In Bangladesh, five people, including four police personnel, were injured in an explosion at a police station in the capital city of Dhaka. IS militants claimed responsibility for the attack. In the past, IS militants have claimed responsibility for several attacks on security forces and civilians, while the Bangladesh government has consistently denied the presence of IS in the country (Al Jazeera, 30 July 2020).
In India, three security personnel were killed in an attack claimed by the People’s Liberation Army of Manipur (PLA), United Liberation Front of Asom-Independent (ULFA-I) and Naga People’s Front (NPF) in Chandel district of Manipur state. Several armed groups demanding separate statehood for Bodo people have disbanded following an agreement signed between the government and National Democratic Front of Bodoland (NDFB) in January. However, others, including ULFA-I, who were not a part of the agreement, continue to battle the security forces in the country’s northeast.
In Sri Lanka, violence was reported in the run up to next week’s parliamentary elections. An independent candidate running from the Nuwara Eliya District was assaulted by unidentified assailants in Central province. In Northern province, cadres of All Ceylon Makkal Congress (ACMC) clashed with cadres of Sri Lanka People’s Front (SLPP) during election rallies in Vavuniya district. The SLPP is the current ruling party, while the ACMC is part of an opposition election alliance, Samagi Jana Balavegaya (SJB), led by the Leader of the Opposition. The Prime Minister Mahinda Rajapaksa-led SLPP is aiming to secure a two-third majority in the parliament, which would give the party the votes required to make sweeping changes, including amending the constitution to extend presidential powers (Reuters, 2 August 2020).
Coronavirus-related violence was recorded in India, Bangladesh, and Nepal last week. In several states of India, including Assam, Meghalaya, Maharashtra, and Odisha, such violence continued. In Assam and Meghalaya, security forces assaulted locals for violating coronavirus restrictions, including a curfew imposed by the state government to curb the spread of the virus. In Maharashtra, locals assaulted a medical team collecting swab samples from the family of an infected person.

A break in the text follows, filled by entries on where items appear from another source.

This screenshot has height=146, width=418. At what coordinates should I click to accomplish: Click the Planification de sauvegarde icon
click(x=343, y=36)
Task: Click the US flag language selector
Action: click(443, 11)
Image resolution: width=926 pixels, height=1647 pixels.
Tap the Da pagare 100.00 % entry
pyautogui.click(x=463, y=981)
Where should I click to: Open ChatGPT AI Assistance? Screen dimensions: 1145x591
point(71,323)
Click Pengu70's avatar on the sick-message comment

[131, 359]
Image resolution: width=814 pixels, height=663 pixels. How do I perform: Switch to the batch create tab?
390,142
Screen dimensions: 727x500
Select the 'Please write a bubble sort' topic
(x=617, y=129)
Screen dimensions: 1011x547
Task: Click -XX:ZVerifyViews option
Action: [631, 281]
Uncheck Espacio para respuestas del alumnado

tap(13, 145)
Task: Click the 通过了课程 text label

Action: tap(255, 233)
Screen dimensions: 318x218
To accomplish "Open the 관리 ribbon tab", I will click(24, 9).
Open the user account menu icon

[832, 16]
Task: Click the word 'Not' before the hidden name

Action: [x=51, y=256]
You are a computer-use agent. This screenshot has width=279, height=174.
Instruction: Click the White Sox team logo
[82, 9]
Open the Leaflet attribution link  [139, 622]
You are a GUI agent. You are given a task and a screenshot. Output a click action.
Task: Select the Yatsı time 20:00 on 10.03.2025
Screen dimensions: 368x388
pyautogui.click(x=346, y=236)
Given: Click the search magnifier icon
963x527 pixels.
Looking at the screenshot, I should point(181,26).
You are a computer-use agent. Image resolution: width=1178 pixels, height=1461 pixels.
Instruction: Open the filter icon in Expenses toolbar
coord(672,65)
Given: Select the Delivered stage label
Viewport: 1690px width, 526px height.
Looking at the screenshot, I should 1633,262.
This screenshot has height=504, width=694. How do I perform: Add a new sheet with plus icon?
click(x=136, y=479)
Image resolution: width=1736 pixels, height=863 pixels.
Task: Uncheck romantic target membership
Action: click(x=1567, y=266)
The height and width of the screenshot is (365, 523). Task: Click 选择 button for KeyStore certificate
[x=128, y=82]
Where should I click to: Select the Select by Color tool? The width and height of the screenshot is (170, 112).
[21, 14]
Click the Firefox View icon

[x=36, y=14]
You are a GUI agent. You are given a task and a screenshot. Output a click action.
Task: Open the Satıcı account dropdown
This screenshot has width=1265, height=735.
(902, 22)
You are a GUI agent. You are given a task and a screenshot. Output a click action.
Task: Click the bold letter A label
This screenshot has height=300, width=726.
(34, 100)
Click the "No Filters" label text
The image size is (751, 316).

In Odisha, a journalist was assaulted by doctors and employees of a private nursing home. The journalist was taking pictures of a gathering as evidence of doctors and employees violating social distancing norms. In Bangladesh, an on-duty traffic police officer was assaulted by a mob led by a Jubo League leader after the police personnel requested the leader to wear a face mask. In Nepal, locals clashed with security personnel and obstructed them from burying the body of coronavirus victims.